In the final post-credits scene, Jane Foster reaches the Halls of Valhalla, where the greatest heroes who fell in battle live on. Foster and Gorr suffer identical deaths. Foster is present, the Gorr is not. Valhalla doesn’t really believe in the cosmic resonance of individual valour — it’s just a place some people end up.
You could continue in this vein; the people Thor assists with the help of the Guardians of the Galaxy at the start of the film see Thor destroy, through carelessness, their greatest city and holy site, but they don’t really care. They still like him. They didn’t really believe in it at all.
What Thor chases throughout the film is meaning, but meaning is never located in actually achieving anything. Meaning is friends, family, love. Thor can tell Jane how he feels but he cannot save her. He cannot really even try.

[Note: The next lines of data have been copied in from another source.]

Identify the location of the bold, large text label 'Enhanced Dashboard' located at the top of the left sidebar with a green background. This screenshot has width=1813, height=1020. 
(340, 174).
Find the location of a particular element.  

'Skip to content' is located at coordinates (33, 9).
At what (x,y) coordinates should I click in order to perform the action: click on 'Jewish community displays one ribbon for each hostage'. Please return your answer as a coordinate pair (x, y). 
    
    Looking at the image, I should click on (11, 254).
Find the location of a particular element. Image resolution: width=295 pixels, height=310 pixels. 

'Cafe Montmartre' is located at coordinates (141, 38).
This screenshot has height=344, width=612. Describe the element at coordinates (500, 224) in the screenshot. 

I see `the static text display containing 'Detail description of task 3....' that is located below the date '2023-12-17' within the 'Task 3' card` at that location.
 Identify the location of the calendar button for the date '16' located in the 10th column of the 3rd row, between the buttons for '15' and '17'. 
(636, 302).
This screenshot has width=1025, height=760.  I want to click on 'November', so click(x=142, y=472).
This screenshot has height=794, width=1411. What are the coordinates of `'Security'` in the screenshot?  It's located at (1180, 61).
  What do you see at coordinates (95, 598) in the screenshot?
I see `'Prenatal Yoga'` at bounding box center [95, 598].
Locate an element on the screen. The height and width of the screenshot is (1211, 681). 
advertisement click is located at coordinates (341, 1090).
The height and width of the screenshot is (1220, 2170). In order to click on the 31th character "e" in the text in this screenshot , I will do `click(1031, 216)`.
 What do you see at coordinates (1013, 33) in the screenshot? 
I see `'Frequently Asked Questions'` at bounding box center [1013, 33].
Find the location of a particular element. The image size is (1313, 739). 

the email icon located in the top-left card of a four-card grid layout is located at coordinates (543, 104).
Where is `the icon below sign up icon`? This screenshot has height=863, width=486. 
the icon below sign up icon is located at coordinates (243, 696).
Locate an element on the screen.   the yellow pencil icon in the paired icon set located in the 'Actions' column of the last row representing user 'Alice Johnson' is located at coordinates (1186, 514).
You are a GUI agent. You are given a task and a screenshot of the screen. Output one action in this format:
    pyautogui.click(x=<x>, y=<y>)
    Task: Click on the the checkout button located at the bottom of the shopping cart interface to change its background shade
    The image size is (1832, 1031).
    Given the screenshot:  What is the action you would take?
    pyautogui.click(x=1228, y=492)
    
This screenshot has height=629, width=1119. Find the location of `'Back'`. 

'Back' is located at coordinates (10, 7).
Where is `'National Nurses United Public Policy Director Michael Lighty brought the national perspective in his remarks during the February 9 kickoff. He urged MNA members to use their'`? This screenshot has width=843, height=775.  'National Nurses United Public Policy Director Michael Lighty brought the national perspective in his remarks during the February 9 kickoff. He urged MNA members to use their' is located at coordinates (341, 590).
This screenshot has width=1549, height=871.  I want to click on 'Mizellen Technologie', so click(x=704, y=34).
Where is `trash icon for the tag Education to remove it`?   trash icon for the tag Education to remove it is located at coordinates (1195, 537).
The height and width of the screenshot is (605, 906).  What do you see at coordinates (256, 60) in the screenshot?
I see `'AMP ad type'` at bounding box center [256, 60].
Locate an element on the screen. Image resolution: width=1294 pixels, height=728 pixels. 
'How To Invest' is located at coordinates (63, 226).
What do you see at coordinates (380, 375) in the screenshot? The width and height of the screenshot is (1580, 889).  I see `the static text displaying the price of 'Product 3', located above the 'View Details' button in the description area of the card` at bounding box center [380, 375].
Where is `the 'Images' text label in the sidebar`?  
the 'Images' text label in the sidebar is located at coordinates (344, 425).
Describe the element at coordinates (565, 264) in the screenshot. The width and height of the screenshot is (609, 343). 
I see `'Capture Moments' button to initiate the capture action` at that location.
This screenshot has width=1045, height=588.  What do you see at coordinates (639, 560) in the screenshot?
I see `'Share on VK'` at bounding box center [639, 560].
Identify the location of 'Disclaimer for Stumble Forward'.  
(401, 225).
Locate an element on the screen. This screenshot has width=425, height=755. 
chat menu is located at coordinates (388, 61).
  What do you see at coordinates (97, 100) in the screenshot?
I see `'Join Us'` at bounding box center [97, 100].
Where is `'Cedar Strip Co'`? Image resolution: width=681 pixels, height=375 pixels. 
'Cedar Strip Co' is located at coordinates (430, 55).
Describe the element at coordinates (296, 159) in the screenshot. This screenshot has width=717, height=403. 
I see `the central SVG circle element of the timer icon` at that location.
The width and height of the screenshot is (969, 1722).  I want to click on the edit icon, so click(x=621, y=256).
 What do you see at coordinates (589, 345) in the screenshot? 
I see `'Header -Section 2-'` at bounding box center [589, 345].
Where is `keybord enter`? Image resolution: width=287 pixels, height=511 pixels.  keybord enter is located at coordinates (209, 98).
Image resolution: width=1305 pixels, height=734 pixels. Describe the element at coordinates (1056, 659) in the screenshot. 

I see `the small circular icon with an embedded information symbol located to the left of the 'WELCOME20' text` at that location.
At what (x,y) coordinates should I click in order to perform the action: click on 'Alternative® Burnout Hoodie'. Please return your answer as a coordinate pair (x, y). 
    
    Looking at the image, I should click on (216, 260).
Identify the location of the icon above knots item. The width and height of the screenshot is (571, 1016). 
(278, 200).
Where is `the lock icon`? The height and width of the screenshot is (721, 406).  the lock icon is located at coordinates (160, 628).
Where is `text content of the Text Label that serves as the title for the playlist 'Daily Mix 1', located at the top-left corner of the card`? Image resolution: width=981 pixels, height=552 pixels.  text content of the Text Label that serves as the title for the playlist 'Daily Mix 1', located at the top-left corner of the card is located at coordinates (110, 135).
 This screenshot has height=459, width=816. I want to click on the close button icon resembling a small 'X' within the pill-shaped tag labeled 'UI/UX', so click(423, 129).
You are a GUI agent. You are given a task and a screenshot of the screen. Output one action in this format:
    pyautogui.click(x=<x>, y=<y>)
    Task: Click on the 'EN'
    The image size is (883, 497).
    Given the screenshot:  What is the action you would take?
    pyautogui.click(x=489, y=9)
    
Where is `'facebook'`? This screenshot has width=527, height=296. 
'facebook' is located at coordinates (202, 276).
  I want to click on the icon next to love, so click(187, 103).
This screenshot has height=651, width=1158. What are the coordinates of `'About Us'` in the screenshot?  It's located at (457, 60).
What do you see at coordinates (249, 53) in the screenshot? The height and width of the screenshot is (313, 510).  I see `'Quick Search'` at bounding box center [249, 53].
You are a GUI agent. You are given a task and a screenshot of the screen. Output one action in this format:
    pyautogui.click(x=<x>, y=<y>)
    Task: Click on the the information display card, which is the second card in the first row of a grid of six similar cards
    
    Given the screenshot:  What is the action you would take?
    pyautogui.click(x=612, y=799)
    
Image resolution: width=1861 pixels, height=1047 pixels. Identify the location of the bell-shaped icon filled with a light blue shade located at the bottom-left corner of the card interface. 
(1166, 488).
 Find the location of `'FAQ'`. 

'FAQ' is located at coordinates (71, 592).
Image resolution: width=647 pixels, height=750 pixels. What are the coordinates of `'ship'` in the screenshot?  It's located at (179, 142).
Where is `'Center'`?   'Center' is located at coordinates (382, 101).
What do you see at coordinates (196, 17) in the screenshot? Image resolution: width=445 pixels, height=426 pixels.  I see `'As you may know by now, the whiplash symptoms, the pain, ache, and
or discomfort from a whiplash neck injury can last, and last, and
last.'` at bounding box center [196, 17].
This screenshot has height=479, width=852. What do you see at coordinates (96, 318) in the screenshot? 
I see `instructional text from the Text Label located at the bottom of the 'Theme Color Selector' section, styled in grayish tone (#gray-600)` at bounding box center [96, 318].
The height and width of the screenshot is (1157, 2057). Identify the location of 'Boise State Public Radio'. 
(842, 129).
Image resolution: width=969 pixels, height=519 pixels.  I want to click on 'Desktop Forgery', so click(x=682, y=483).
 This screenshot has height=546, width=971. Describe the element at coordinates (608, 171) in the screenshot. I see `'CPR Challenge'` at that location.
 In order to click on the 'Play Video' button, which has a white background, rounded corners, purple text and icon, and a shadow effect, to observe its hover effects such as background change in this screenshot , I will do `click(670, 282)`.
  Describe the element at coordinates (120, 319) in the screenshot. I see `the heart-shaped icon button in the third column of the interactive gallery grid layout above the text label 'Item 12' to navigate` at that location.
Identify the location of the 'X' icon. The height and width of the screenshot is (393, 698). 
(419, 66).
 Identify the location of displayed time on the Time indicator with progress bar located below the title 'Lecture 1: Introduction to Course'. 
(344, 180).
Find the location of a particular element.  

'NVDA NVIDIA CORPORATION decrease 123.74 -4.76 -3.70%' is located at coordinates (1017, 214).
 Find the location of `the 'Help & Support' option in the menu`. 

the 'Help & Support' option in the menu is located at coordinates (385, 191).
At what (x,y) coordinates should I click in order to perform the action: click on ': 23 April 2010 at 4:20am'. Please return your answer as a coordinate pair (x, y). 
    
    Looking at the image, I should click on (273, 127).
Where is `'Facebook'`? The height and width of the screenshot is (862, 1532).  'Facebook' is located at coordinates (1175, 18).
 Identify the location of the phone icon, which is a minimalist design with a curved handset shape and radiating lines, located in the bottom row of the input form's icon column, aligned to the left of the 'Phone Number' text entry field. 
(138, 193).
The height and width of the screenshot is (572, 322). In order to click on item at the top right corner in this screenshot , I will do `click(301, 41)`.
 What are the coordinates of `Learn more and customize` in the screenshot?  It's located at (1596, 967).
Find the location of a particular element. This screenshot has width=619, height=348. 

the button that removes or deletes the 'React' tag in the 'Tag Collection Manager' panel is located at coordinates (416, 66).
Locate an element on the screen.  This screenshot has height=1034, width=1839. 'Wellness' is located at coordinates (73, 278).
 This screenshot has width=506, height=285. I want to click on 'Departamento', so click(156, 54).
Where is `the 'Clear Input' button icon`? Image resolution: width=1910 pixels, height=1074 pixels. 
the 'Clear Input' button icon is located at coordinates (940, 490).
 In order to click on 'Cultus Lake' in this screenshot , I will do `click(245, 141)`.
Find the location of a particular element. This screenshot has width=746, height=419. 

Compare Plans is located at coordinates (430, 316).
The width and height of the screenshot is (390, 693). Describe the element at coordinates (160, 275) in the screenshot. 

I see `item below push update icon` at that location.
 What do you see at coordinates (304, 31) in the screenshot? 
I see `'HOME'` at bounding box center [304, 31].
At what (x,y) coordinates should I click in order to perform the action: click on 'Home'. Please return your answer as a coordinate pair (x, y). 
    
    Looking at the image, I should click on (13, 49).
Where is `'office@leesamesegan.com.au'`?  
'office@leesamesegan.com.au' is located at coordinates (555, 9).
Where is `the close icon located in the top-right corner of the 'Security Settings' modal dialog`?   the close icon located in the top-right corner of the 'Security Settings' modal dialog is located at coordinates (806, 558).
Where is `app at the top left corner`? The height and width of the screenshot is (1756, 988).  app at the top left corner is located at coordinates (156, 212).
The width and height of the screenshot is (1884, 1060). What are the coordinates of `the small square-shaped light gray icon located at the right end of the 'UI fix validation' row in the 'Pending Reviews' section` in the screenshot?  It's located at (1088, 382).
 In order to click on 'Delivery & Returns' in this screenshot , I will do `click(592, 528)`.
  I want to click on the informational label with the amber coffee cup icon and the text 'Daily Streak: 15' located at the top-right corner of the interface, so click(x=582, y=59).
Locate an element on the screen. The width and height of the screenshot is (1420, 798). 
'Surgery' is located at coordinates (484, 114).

The political theorist Mark Fisher described his concept of ‘capitalist realism’ as “the widespread sense that not only is capitalism the only viable political and economic system, but also that it is now impossible to even imagine a coherent alternative to it”. It is obviously too much to expect Thor: Love and Thunder to dis-spell capitalist realism for us. It is likely too much to expect for Thor: Love and Thunder to even mildly critique capitalist realism for us. But it could offer us crumbs of idealism. It could offer us a free bag of crisps. It could offer us a paradise on earth that isn’t framed by cruise ships. It does not.